Collaborative Fusion
- Type: Subsidiary
- Industry: Incident Management
- Founded: 2001; 25 years ago
- Founder: Bryan Kaplan and Atila Omer
- Fate: Acquired by Intermedix Corporation in 2011
- Successor: Juvare, LLC
- Headquarters: Pittsburgh (2011–2018) Atlanta (2018–present), United States
- Products: Software
- Owner: Thomas H. Lee Partners
- Parent: Juvare, LLC
- Website: www.juvare.com

= Collaborative Fusion =

Collaborative Fusion, Inc. (CFI) was a Pittsburgh, Pennsylvania-based provider of ESAR-VHP and incident management software for coordination of emergency personnel. Collaborative Fusion is now a wholly owned subsidiary of Juvare, LLC, a firm owned by private equity firm Thomas H. Lee Partners.

==History==
CFI was founded in 2001; its president and vice president were founders Atila Omer and Bryan Kaplan, respectively. Omer and Kaplan were both alumni of Carnegie Mellon University. Prior to attending Carnegie Mellon, Kaplan graduated from the Harvard-Westlake School in Los Angeles. Omer, a graduate of Wayne State University, previously worked at JPMorgan Chase before attending Carnegie Mellon's MBA program and subsequently co-founding Collaborative Fusion.

At the beginning of 2008, CFI moved into its new corporate headquarters offices on 5849 Forbes Avenue in Squirrel Hill, Pennsylvania.

===Juvare acquisition===
On September 19, 2011, the Intermedix Corporation, a Florida-based healthcare technology provider, announced that it had acquired Collaborative Fusion. Following the spin-off of Intermedix Corporation and Juvare, LLC in May, 2018, Collaborative Fusion, Inc. became a wholly owned subsidiary of Juvare, LLC, a firm owned by private equity firm Thomas H. Lee Partners.

== Services ==
Headquartered in Atlanta, Georgia, Juvare began operations in 2018.
The company operates on a global scale, working with emergency and incident response teams from federal, state, and local agencies. In an emergency, Juvare solutions are used by incident management teams to coordinate and respond to natural and man-made disasters, providing solutions to emergency management and incident team members.

Juvare’s platform solutions are used in multiple industries such as: aviation, corporate enterprise, education, emergency and incident management, energy and utilities, federal agencies, government defense, healthcare, public health, state and local government agencies, and transportation.

Juvare’s WebEOC platform is the most widely used incident management solution in the industry. The system was used to help coordinate and prepare EMS in Atlanta, Georgia, for Super Bowl LIII, held on Feb. 3, 2019, when over 1 million visitors came to the city. Using Juvare’s solution, key personnel were able to plan for the event, monitor incidents, and relay pertinent information to EMS (emergency medical services), firefighters, hospital staff, state and local police, and federal government agencies regarding emergencies and crisis incidents, also helping to coordinate supplies and labor power to specific locations, and ambulances to local hospitals.

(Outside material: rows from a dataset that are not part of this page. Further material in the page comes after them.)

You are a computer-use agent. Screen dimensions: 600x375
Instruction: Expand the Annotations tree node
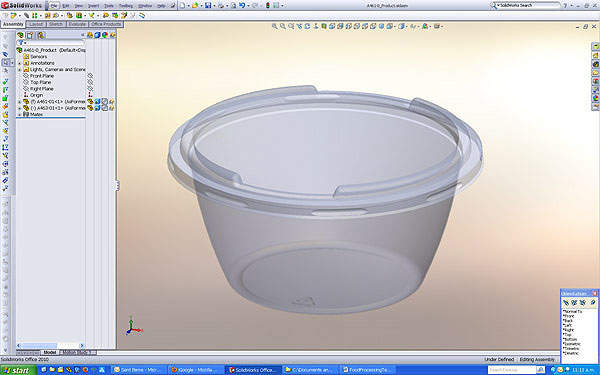pyautogui.click(x=20, y=63)
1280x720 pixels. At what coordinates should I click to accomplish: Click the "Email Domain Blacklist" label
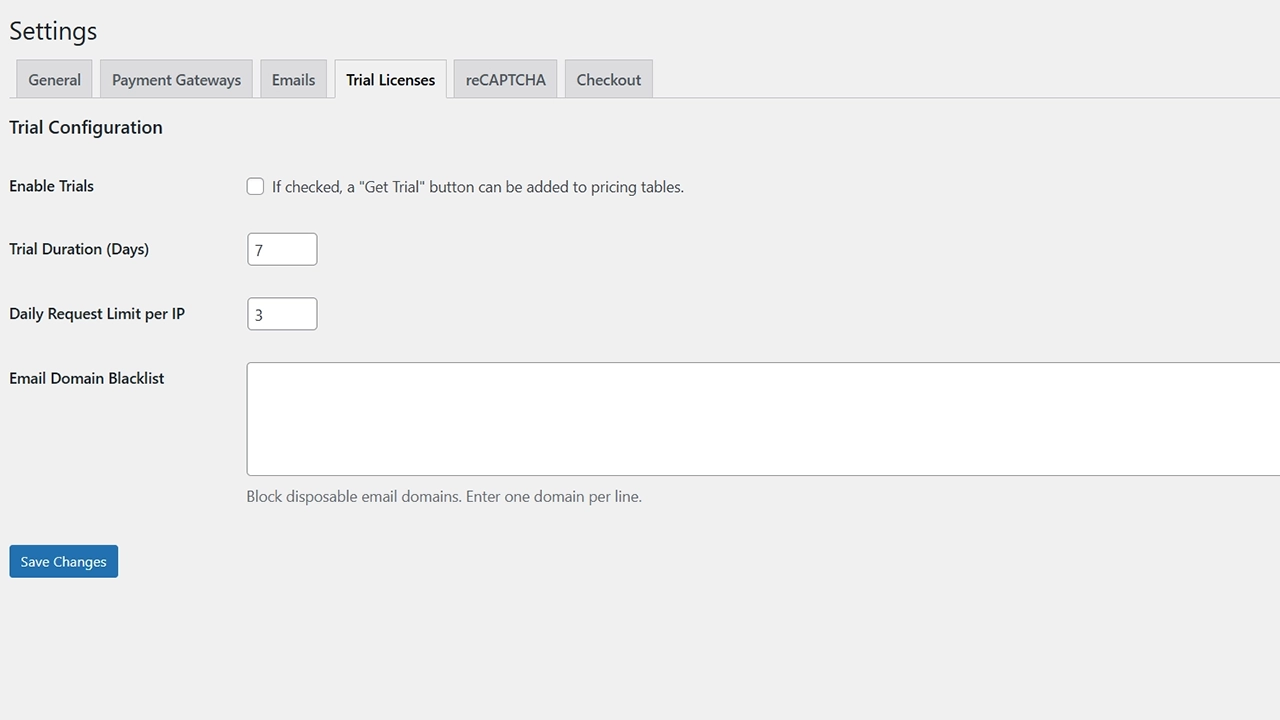(87, 379)
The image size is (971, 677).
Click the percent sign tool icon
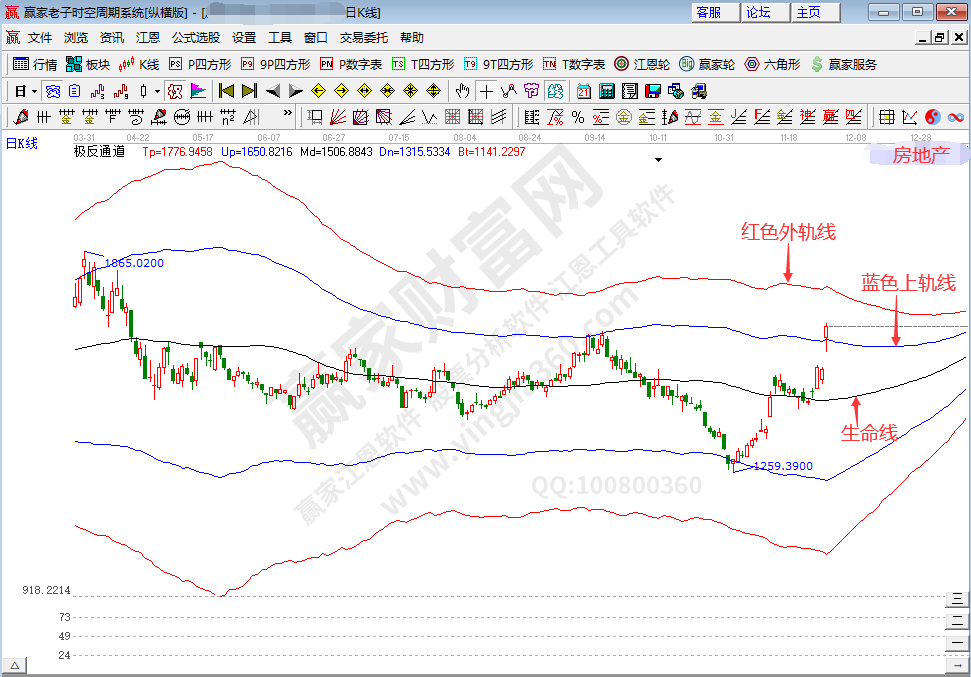578,117
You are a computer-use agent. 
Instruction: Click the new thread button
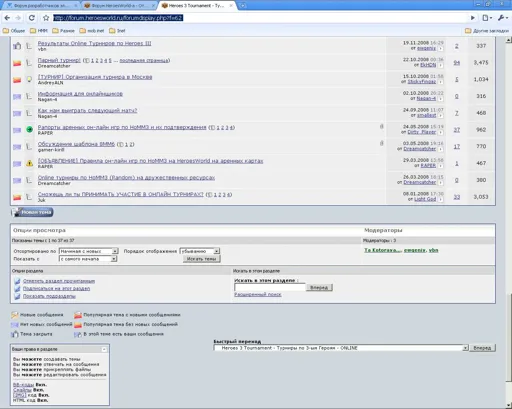(x=32, y=212)
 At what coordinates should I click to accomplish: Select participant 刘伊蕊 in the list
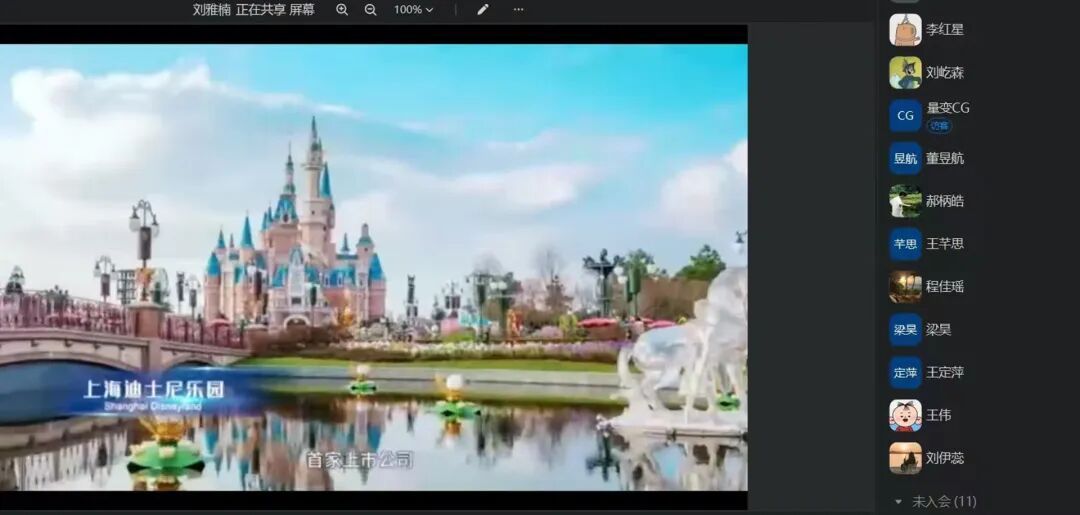pos(945,458)

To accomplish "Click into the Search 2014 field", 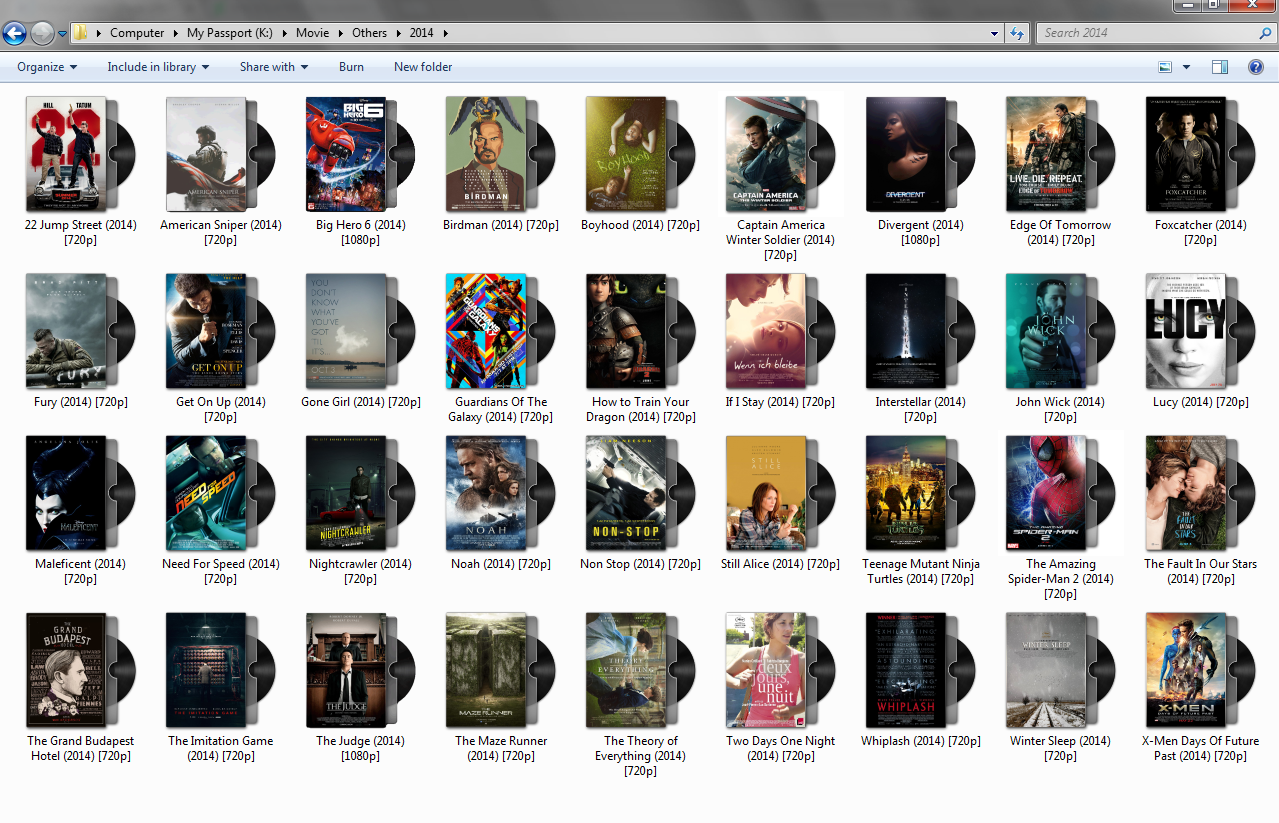I will [1145, 33].
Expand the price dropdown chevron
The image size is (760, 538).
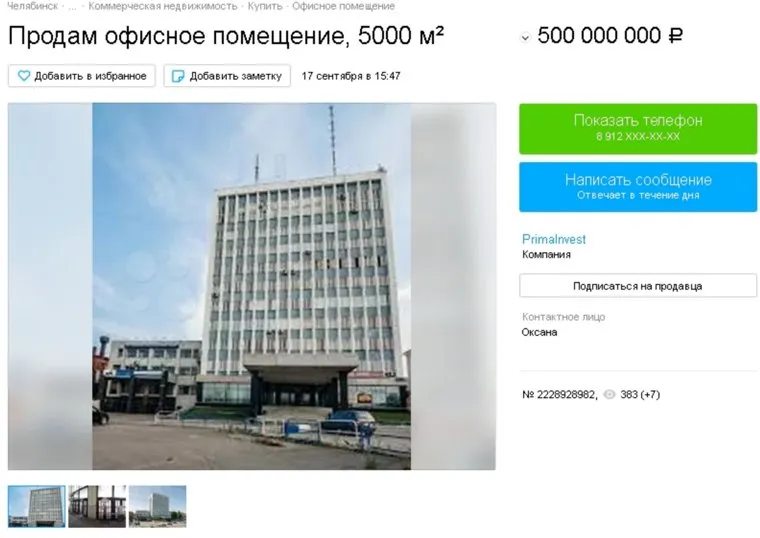click(525, 37)
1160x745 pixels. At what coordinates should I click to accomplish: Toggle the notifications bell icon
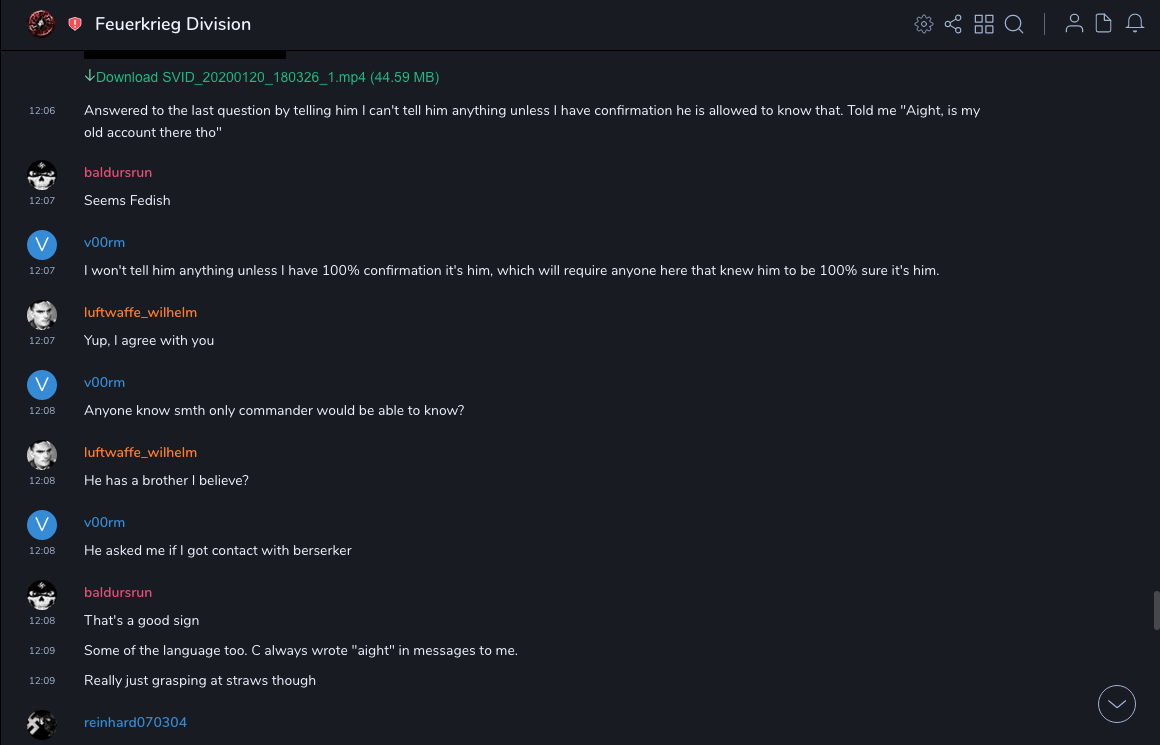point(1135,24)
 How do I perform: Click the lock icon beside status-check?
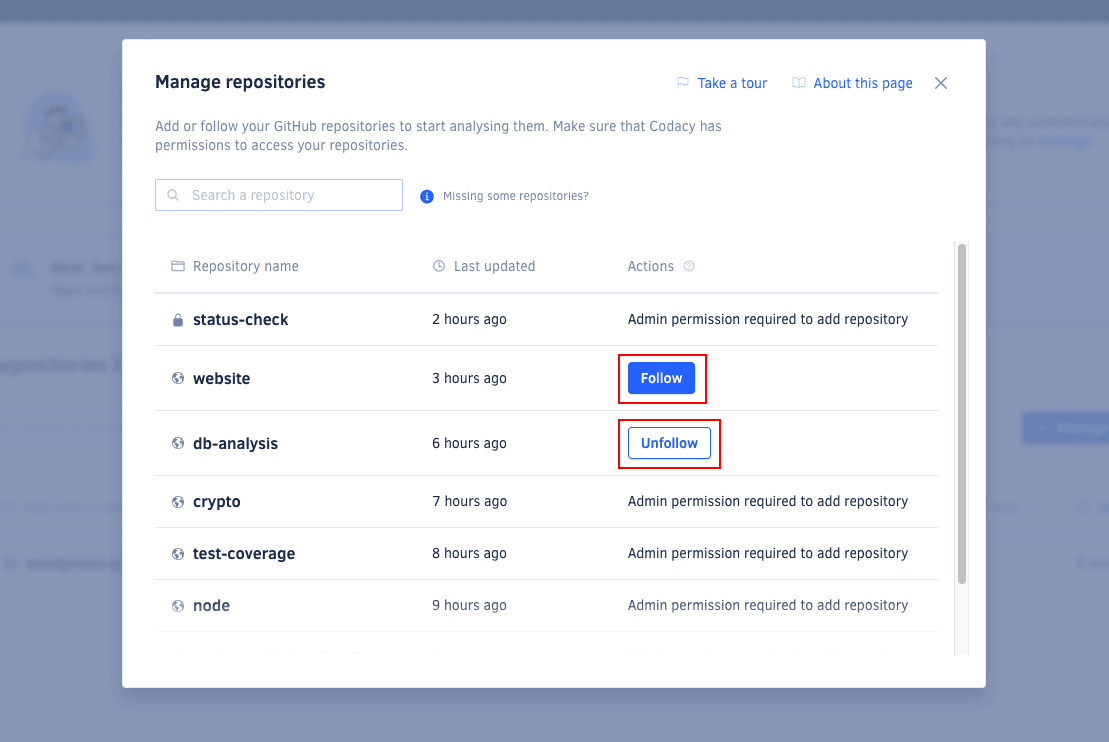pyautogui.click(x=177, y=319)
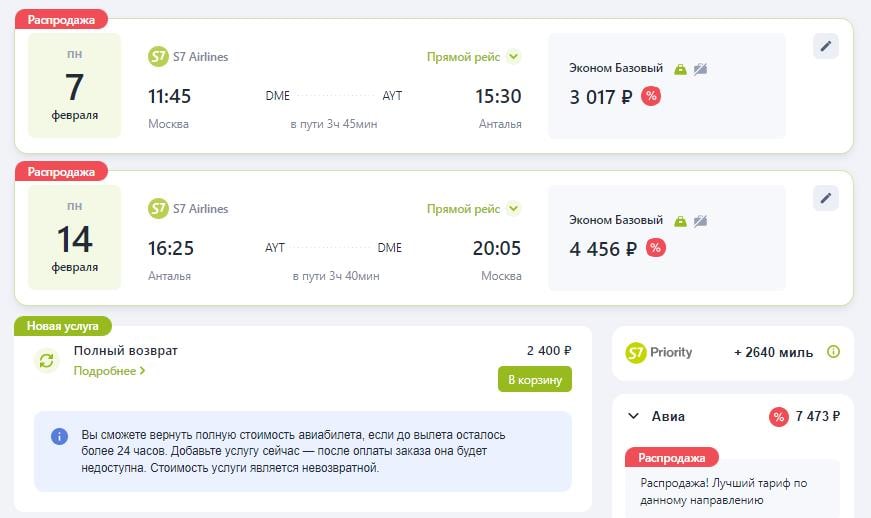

Other Juvare solutions include:
- CORES HAN, a high-volume mass alert platform
- CORES RMS, which helps coordinate volunteer personnel
- eICS Electronic Incident Command System
- EMTrack, a patient and population tracking solution
- EMResource, a management platform for healthcare and emergency resources
- Fleeteyes, used for tracking and accessing emergency management fleet vehicles

==Clients==
Past and present clients of CFI included local, state, and federal government agencies in the United States. The Department of Health and Human Services awarded CFI contracts for disaster relief in the aftermath of Hurricanes Katrina and Rita in 2005. They also have developed and support technology programs for state governments, including the State of California's Medical Volunteer System. CFI also administers a number of federally mandated ESAR-VHP programs for state governments.

==Accolades==
CFI was selected as one of the "50 Best Places to Work in Western Pennsylvania" in 2007, 2008, 2009, and 2010 by the Pittsburgh Business Times, as well as #31 of the "Top 50 Best Places to Work in Western Pennsylvania with Under 50 Employees" by the Pittsburgh Post-Gazette.